利用第一性原理密度泛函理论研究了铝和银在铱的111面的宽范围吸附特性。基于密度泛函理论计算了覆盖度在0.11ML到2.00ML的结构稳定性、原子构型及平均结合能。对于铝原子在铱111面的吸附，最稳定的结构是铝原子覆盖度为0.5ML位于密堆六方空位（hcp-hollow），相应的结合能为-4.68eV；对于亚层铝原子的吸附，最稳定结构是铝原子覆盖度为1.00ML时位于octahedral位置，相应的结合能为-5.28eV。对于覆盖度为2.00ML的满覆盖度混合结构的表层及亚层吸附，最稳定结构是Al位于六方密堆及八方密堆位置，相应的结合能为-4.70eV。这意味着当铝原子以满覆盖度吸附在铱的111面上时，趋向于在铱的111面的亚层形成化学键，而非吸附于表层。相比于铝吸附在铱111面，银的吸附特性呈现出很大的不同，面心位置更为稳定，在覆盖度为0.25ML时其结合能为3.89eV，略微高出密堆六方位置处3.88eV的结合能。

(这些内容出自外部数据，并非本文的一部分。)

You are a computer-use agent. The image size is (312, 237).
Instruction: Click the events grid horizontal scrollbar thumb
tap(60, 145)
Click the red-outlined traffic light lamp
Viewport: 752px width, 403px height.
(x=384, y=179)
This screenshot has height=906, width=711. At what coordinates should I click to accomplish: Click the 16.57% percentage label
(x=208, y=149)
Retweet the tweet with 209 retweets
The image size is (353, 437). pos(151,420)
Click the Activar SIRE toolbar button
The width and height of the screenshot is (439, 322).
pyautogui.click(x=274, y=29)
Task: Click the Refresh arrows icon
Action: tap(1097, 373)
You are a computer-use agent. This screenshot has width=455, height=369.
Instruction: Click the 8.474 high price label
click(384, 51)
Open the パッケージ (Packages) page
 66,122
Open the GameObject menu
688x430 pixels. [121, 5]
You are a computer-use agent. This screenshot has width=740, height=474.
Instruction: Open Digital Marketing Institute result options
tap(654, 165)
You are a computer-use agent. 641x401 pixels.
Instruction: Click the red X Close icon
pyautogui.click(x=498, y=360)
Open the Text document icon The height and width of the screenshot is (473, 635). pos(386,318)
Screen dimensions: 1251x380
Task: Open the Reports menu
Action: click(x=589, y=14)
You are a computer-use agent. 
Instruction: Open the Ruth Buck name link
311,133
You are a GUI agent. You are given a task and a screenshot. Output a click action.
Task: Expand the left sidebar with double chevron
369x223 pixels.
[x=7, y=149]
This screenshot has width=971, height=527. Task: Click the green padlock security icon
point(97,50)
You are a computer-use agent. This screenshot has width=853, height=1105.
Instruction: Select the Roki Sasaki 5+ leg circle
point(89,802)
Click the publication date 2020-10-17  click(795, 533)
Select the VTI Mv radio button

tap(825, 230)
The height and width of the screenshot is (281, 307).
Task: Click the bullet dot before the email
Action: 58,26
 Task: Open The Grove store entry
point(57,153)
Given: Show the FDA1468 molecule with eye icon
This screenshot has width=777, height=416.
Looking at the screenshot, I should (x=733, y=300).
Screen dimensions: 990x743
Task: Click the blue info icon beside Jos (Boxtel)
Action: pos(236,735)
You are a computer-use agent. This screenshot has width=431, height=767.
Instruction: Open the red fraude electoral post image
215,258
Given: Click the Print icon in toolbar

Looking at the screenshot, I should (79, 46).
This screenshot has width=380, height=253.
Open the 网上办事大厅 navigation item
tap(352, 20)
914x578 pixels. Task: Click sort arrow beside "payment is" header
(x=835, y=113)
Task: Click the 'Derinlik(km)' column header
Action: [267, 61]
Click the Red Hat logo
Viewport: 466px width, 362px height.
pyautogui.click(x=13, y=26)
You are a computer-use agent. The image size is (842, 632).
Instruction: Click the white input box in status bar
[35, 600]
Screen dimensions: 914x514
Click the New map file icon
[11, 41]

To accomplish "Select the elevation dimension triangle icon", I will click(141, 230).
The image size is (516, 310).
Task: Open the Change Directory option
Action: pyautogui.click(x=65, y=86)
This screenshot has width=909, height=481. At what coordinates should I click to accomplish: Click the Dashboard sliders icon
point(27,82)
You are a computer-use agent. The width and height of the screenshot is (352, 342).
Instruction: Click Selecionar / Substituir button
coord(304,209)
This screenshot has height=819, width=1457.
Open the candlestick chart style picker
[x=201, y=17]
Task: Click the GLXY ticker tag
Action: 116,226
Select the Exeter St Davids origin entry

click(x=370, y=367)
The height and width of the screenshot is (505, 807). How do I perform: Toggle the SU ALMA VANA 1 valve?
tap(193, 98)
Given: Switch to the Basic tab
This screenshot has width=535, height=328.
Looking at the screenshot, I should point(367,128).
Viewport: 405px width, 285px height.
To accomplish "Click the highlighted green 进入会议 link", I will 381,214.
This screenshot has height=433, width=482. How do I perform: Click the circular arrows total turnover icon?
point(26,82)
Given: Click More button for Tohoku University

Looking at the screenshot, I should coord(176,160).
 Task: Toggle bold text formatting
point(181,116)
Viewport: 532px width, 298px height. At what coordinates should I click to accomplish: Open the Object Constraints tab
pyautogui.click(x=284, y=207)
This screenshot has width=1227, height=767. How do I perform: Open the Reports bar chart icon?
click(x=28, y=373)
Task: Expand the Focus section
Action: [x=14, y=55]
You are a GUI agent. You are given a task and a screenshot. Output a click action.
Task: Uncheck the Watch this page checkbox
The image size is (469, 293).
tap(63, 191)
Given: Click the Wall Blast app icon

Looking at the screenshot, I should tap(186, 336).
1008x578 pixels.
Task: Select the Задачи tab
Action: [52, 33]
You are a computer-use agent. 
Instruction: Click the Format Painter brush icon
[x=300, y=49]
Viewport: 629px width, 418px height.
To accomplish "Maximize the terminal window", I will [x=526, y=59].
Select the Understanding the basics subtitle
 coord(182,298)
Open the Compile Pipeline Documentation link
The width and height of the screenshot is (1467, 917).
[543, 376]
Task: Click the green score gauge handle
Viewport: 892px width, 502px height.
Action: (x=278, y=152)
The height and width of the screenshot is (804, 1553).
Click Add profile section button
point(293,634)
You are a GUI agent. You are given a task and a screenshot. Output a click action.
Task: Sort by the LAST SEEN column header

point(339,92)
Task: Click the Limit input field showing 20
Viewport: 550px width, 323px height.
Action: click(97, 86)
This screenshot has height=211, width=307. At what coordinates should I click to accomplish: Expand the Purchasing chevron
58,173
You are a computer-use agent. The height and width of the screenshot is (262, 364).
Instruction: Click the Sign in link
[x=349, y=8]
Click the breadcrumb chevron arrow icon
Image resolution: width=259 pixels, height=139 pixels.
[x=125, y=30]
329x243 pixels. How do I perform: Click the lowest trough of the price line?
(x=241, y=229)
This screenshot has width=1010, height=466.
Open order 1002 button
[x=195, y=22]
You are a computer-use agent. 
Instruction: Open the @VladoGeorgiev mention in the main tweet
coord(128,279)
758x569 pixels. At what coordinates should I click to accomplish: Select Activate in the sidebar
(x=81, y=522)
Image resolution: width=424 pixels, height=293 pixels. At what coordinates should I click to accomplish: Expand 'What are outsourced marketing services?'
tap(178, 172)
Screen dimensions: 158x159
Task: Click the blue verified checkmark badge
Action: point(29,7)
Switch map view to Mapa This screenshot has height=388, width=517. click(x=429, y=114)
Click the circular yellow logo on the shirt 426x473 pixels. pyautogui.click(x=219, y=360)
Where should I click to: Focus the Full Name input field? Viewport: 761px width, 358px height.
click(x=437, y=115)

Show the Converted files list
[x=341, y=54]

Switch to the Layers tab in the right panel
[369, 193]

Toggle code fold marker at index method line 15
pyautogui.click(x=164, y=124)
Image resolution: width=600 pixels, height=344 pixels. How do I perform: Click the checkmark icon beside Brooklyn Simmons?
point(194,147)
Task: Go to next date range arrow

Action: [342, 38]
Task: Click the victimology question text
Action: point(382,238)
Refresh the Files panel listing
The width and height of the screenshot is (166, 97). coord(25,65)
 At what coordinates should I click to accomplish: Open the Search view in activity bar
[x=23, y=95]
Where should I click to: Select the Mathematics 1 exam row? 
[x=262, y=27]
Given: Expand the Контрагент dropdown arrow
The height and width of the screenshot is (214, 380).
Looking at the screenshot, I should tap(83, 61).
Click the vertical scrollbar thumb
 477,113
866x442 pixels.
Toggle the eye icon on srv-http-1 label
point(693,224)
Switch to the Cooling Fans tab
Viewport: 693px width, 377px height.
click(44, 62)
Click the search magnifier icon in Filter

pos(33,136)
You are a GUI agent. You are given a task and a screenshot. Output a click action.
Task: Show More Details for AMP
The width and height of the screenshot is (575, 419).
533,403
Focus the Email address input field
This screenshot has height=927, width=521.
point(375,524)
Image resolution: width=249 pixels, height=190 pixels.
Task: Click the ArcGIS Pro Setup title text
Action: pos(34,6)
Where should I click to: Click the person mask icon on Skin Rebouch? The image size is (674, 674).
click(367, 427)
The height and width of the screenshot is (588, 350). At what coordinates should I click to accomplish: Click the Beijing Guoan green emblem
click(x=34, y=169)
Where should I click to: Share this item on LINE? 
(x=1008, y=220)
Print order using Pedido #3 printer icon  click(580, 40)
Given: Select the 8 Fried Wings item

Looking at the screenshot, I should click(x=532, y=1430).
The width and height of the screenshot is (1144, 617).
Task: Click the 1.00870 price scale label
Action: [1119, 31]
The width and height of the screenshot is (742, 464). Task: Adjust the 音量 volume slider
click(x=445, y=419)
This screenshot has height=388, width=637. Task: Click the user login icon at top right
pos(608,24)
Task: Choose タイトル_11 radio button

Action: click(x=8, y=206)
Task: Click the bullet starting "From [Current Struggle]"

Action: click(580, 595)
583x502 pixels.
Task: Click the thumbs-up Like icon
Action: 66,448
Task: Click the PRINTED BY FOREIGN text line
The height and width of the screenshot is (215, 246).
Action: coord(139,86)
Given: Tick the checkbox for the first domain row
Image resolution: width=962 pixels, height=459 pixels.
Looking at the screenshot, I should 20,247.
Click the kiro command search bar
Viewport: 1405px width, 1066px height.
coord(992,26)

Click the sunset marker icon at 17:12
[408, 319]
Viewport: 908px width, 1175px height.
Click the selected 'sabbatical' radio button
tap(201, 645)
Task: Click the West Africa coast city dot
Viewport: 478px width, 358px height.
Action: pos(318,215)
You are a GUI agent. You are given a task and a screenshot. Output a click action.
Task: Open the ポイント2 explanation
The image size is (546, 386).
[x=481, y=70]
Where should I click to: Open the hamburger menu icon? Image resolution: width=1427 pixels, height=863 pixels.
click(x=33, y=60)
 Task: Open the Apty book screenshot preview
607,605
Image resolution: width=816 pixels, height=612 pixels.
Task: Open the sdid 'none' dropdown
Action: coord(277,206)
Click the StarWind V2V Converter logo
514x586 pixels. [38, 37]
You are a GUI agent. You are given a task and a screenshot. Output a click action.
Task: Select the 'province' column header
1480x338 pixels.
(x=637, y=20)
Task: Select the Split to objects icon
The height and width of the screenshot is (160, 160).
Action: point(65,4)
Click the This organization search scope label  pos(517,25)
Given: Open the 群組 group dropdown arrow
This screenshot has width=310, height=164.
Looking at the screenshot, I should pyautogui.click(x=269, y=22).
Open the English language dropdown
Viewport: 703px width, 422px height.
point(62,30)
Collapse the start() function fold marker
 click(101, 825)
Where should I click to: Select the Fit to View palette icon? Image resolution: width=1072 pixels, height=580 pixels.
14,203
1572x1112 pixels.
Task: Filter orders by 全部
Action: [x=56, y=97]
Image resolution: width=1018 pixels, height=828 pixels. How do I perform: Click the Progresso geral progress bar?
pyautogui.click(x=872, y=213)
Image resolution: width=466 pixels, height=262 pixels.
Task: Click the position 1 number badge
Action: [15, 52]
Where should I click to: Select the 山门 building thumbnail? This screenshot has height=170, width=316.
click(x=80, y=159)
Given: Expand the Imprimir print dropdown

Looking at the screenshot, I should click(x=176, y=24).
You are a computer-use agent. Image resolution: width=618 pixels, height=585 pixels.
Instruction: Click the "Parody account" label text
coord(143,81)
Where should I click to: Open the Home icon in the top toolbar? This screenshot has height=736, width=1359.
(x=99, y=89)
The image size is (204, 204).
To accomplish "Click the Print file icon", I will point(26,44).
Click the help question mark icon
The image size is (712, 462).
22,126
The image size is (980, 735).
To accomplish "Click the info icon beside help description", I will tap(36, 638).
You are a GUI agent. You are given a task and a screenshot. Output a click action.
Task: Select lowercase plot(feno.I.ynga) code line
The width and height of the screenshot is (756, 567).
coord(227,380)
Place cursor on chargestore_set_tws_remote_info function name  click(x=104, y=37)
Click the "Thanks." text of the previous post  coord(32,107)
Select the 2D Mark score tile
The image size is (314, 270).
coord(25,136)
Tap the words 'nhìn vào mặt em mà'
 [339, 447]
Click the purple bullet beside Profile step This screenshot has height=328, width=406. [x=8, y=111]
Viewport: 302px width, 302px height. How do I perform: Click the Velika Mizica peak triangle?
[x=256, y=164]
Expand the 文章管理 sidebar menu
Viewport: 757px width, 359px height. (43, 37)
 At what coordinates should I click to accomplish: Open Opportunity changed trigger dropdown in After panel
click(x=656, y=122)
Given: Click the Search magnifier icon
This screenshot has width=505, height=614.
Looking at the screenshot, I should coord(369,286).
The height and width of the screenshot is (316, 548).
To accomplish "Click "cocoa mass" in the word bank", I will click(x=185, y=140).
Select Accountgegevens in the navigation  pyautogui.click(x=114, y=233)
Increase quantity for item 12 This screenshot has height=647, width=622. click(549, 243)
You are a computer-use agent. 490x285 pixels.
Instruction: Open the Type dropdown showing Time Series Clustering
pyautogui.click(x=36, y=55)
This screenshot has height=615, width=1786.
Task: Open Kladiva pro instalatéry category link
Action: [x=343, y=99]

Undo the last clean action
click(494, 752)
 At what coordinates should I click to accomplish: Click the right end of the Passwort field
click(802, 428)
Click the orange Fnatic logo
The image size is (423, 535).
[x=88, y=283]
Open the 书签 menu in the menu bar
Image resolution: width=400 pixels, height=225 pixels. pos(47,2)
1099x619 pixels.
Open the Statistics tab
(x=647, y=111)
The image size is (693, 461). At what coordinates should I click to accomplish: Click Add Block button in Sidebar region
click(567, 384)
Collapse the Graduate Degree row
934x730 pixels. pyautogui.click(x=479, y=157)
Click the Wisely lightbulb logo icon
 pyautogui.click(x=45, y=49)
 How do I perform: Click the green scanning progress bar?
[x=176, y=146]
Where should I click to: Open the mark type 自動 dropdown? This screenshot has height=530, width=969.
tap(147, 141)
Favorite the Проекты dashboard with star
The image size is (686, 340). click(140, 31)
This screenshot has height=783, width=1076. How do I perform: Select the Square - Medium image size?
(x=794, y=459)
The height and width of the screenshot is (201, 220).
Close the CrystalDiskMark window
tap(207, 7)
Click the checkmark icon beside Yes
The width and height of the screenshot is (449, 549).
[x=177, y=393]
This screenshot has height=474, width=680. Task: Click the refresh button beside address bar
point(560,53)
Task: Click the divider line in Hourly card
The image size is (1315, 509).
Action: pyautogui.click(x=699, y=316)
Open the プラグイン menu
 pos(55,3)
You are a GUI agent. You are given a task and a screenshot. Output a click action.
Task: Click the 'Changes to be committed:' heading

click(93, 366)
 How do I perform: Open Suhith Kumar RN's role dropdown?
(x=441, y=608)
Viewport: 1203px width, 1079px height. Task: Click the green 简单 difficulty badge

Stability, structure, and electronic properties of Aluminium and Silver adsorptions on Ir(111) at wide range coverage

Aluminium and silver adsorptions on Ir (111) at a large coverage are investigated by a first-principles approach. The stability, atomic geometry, average binding energy with the coverage from 0.11 monolayer (ML) to 2.00 ML are calculated by using density functional method. For pure on-surface aluminum adsorption on Ir (111), the most favorable structure is Al at hcp-hollow site at 0.50ML coverage with binding energy -4.68eV. For Al adsorption in pure sub-surface sites, the most stable is 1.00ML coverage at octahedral site with -5.28eV binding energy. For mix-structures at full monolayer 2.00ML both of on-surface and subsurface, hcp site plus octahedral site is the favorable site with binding energy -4.70eV, it means that Al likes to form aluminide compound in the sub-surface of Ir (111) instead of adsorbed on-surface. Compared with aluminum adsorption, silver adsorption shows very different properties, fcc site becomes more favorable, penetration of Ag atoms into the iridium crystal is difficult, Ag tends to grow on Ir(111) layer by layer.